Moving to the second lesson, my aims were to teach students what melodic patterns are and again how to improvise. They were given again a two measures melodic pattern linked with the word of the previous lesson and they had to improvise to more measures, this time on melodic instruments. We ended the lesson with performing the melodic pattern. In this lesson, students learn to more new words, the melodic pattern and the performance. The criteria for a successful lesson were the pupils to be able to: relate musical sounds with feeling words, to relate instruments to melodic patterns, learn and perform melodies given and read the score.

My aims for the third lesson were to teach students to distinguish loud from soft and achieve performing all together, using the dynamics and be accurate by starting and finishing the same time. The dynamics they learnt were piano, forte, crescendo and diminuento. At the end of each lesson, the group which achieved the aims we had set was going to receive a certificate as a prize. The students had to decide which one they thought was the best and deserve it and why.
************
__To do__:
From the music lesson account above, list the criteria given for a successful second lesson.

__Dataset content__:
************
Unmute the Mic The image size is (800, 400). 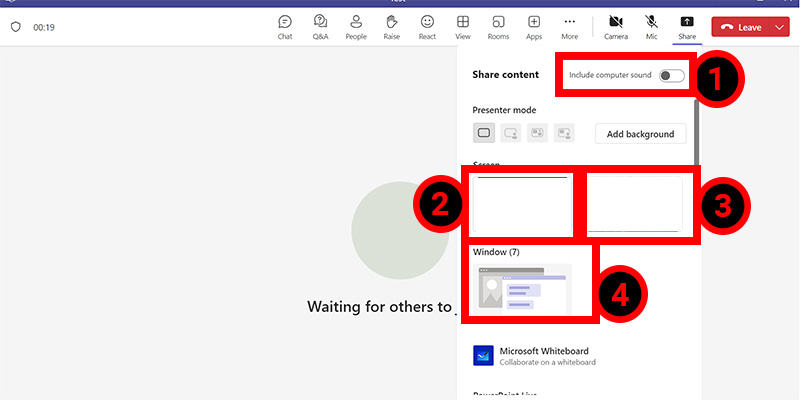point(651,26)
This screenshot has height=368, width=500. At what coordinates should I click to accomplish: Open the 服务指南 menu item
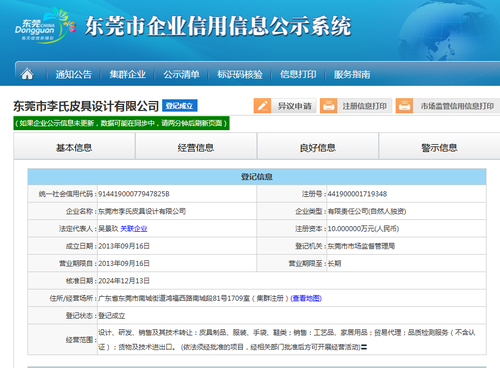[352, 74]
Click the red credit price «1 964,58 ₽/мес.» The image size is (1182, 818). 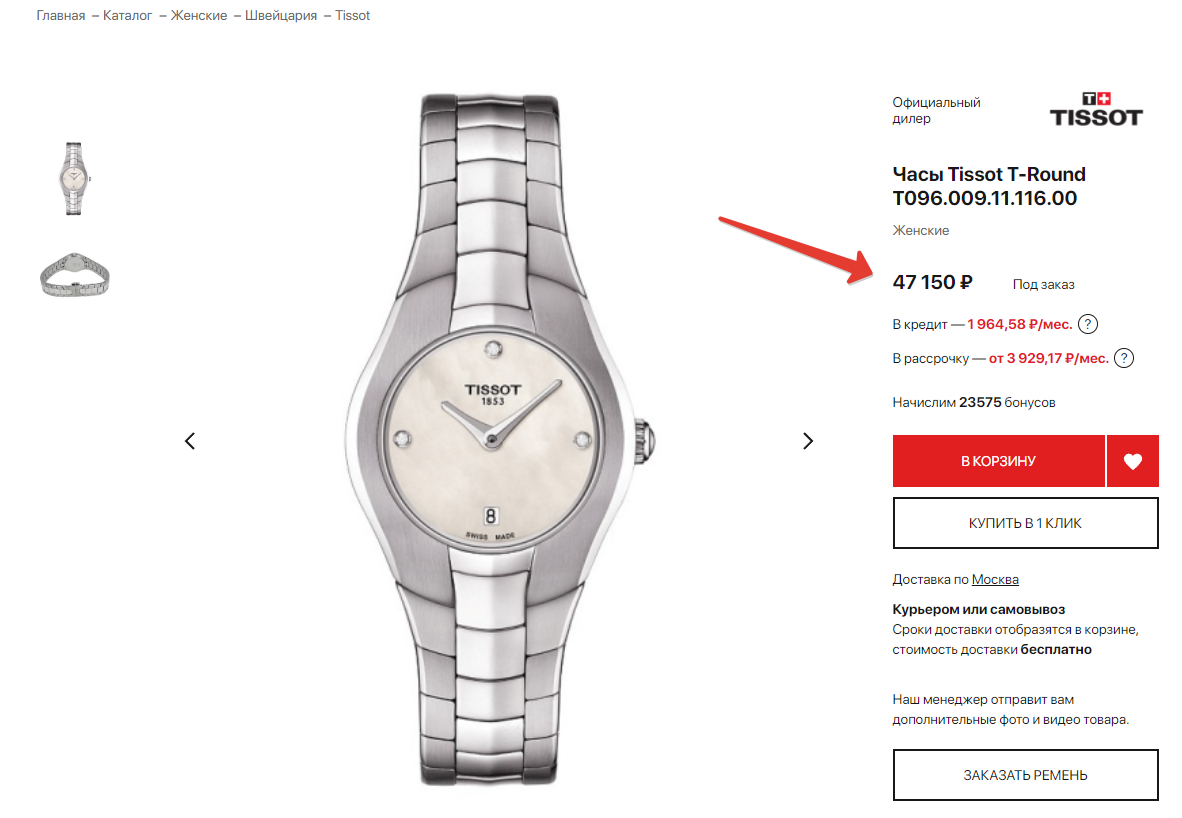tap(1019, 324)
************
__Answer for this exercise__:
- relate musical sounds with feeling words
- relate instruments to melodic patterns
- learn and perform melodies given
- read the score